Wednesday, April 05, 2006

LTTE using truce to legitimise gains: JVP by PK Balachandran

The Sinhala nationalist Janatha Vimukthi Peramuna (JVP) says that the LTTE is in the peace process not to solve the ethnic question, but to get international legitimacy for its control over parts of Sri Lanka in the North and East.

In an interview to Daily Mirror on Wednesday, the JVP's chief spokesman Wimal Weerawansa said the LTTE would not break the ceasefire because it was gaining a lot from the ceasefire.

Over a period of time, it would claim that it was governing certain areas for a long time and seek legitimacy from the international community for it, Weerawansa said.

"The LTTE benefited immensely from the CFA (Cease Fire Agreement). They will not move out of it. Their gains from the CFA surpasses anything that they have got in the history of this country."

"Even if they leave it, it will be after securing an agreement that would give them even more benefits."

"They will make sure that they complete at least five years under the CFA, thereby showing the world that they have had their own governance for so long and pressure the international community to give legitimacy," Weerawansa said.

The LTTE was talking to President Mahinda Rajapaksa only to buy time, he said.

Threats by the LTTE to walk out of the peace process and resume war were not to be taken seriously. They were only a ploy to get the government to submit to their demands, he said.

Norway must be ousted

Weerawansa said that despite the colourless performance of the JVP in the March 30 local bodies elections, the party would press for the ouster of Norway from the position of peace facilitator.

The JVP leader said that the Norwegians were actually "LTTE's facilitators" who had given legitimacy to the LTTE through the peace talks process.

During the last Geneva talks, the LTTE delegation was treated as a state delegation, and after the talks, they were taken to weapons manufacturing factories in Norway, Weerawansa charged.

"The brochures of the military equipment that were with the LTTE when they returned were those of a Norwegian kind," he said.

Weerawansa recalled that the Norwegian chief facilitator Erik Solheim had told the Indian media that the Tamil people were harassed by the Sri Lankan army into fleeing to India, and asked: "Where did this happen?"

The Norwegians had no right to speak like this about one party to the peace process, he said.

"So we stand by our position that they cannot be kept as facilitators," he said.
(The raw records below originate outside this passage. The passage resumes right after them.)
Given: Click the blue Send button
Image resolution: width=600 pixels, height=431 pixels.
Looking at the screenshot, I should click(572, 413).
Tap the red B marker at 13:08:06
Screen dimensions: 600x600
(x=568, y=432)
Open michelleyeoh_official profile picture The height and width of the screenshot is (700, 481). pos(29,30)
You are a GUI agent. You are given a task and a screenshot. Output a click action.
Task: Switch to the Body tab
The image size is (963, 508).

The JVP leader further said that his party would continue to press the Rajapaksa government to amend the CFA and review the Norwegian role, as stipulated in the agreement President Rajapaksa and the JVP had had prior to the November 2005 Presidential election.
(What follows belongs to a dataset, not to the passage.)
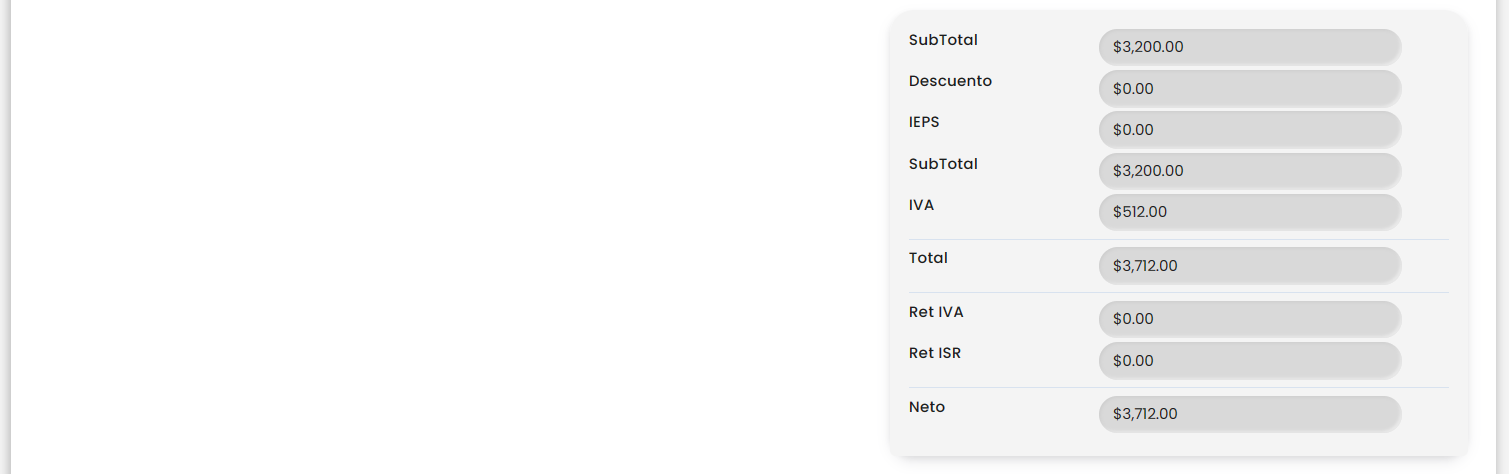Click the IEPS label text

924,122
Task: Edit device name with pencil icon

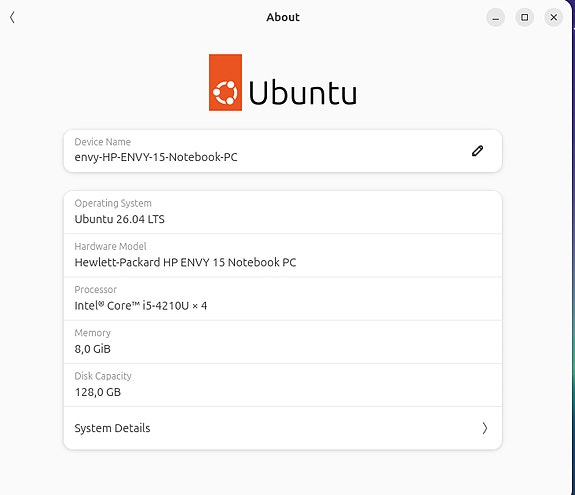Action: pos(477,151)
Weerawansa warned that if Rajapaksa deviated from the "Mahinda Chinthanaya", the common manifesto put forward during the Presidential election, the JVP would withdraw support to his government.
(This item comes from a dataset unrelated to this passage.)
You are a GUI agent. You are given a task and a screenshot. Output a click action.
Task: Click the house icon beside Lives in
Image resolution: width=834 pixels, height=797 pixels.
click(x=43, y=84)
Rajapaksa can't do without JVP

Rajapaksa cannot take the JVP's threat lightly because his United Peoples' Freedom Alliance (UPFA) is still short of members in parliament.

The UPFA is dependent on the 39 MPs of the JVP to remain in power.

Norwegians in Colombo

It is significant that Weerawansa should give such a hard hitting interview at a time when Erik Solheim and the new de facto facilitator, Jon Hanssen Bauer, are in Sri Lanka to discuss the peace process with President Rajapaksa and the LTTE leaders.